4/ Working out the names of combiners that are transparent to shaping is tricky:
My tool also generates the font shaping information. But for this to work I need to know what characters are combining accents and therefore transparent to shaping. However the Unicode data files make my life more difficult than it needs to be. In order to do this I would need to parse a file called DerivedJoiningType.txt, extract the Unicode values for characters with “Joining_Type=Transparent” then search UnicodeData.txt for more information on these characters. It would be much easier if ArabicShaping.txt listed accents as well.
5/ Character names across Unicode files are inconsistent:
It is hard to go from the character name in UnicodeData.txt and the character names in ArabicShaping.txt
e.g. in UnicodeData you have:
0622; ARABIC LETTER ALEF WITH MADDA ABOVE; Lo; 0; AL; 0627 0653; ; ; ; N; ARABIC LETTER MADDAH ON ALEF; ; ; ;
in ArabicShaping you have:
0622; MADDA ON ALEF; R; ALEF
For a number of reasons I use the name in ArabicShaping.txt to name the glyphs in my font.
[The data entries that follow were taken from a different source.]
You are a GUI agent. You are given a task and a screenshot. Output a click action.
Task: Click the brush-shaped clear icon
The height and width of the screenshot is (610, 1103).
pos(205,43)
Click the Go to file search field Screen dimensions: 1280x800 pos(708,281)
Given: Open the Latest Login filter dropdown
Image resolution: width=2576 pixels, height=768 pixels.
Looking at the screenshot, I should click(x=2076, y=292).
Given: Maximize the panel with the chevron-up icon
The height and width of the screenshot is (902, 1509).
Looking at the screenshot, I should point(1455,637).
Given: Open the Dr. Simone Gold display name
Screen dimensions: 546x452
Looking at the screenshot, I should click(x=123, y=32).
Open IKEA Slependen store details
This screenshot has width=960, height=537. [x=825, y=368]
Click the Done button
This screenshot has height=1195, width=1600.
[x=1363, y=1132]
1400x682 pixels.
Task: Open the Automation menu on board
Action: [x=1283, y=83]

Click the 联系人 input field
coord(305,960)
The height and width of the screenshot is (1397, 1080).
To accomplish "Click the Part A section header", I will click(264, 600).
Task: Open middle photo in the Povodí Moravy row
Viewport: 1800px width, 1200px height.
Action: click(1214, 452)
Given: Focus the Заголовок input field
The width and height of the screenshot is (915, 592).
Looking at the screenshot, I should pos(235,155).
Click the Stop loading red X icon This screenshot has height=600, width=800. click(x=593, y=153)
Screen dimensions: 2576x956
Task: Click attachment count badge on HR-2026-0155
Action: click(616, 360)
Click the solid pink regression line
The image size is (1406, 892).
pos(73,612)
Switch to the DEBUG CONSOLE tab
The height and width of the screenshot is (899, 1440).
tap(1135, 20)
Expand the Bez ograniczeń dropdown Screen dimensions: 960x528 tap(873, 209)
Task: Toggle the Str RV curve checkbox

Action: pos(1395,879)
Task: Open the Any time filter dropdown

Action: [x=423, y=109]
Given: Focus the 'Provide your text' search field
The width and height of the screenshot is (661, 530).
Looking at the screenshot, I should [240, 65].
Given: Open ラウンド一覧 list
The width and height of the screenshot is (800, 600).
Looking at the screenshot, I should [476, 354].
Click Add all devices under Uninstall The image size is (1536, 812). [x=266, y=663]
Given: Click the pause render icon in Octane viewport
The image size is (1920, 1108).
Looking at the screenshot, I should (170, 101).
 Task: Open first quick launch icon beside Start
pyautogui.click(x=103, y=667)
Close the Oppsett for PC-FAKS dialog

But, I need some way to map the glyph name to the character name in UnicodeData.txt. I suggest that the best way is to add a field to Arabic Shaping.txt that give the full Unicode name.
In conclusion
I think it is possible to address these inconsistencies by modifying one file ArabicShaping.txt. This would make processing Arabic Unicode fonts that little bit easier and who knows - maybe more there will be more fonts that fully support Arabic Unicode. Also, new characters are in the pipeline for Arabic - I hope these notes help make sure they are defined consistently.